On Wednesday, 6 November 2013 at 08:22:36 UTC, Bienlein wrote:

Then have a look at this thread in the Scala user forum:
https://groups.google.com/forum/?hl=de#!topic/scala-user/D9QDOnHSUu8
It is about build times in Scala not scaling up. One reply was
"Do you have very fast SSDs in your computer?". When I read that
I decided only to do a little spare time Scala project and that's
it. Might serve me to find a better Java job one day. D has
immutable objects and pure functions. I rather do D than Scala,
actually ...


Do you really make heavy use of immutable objects and pure functions and get benefit from it? I've been trying for quite a while and there are many many impediments.

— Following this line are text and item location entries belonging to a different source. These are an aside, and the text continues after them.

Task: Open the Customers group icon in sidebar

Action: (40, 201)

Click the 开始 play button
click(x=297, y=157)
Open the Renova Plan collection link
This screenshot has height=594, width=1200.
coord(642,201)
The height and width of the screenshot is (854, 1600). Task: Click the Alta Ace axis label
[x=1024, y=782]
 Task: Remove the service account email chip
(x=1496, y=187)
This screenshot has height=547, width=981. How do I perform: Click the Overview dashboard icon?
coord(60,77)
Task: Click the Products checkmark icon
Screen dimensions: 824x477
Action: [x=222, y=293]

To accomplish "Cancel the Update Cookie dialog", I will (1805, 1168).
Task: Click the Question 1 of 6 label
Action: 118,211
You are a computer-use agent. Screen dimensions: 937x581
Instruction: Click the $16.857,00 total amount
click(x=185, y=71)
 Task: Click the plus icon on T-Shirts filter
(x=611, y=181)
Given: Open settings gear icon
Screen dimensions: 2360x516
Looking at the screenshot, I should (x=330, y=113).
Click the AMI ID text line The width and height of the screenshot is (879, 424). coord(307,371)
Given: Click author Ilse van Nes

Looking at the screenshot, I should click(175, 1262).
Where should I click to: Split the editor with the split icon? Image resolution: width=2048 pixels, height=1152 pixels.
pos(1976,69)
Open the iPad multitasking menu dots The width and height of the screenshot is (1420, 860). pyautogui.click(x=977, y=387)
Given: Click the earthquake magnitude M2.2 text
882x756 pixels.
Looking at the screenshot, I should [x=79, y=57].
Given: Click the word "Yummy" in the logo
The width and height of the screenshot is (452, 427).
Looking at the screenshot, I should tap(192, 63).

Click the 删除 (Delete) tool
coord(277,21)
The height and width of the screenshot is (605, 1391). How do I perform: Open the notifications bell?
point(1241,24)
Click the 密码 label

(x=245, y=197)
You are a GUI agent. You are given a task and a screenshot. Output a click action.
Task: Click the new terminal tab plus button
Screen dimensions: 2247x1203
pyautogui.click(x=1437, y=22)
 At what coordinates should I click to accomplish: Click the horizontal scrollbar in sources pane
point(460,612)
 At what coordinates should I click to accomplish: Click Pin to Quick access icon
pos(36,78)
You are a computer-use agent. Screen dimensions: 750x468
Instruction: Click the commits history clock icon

The fact that const/immutable and postblits don't mix is a big issue. The fact that many functions in the library are not pure that you might want to use in a pure context (.dup, text with doubles, etc) reduces pure's value in a viral manner. Hopefully there will be a solution for const/immutable members with mutable aliasing in structs. Hopefully what should be pure in the libraries will be made pure. Hopefully the inference of purity in functions like chain will improve. But when you describe immutable and purity as a plus, are you describing the idea of its use as positive (which I agree is) or the actual use of it (which I think needs work)?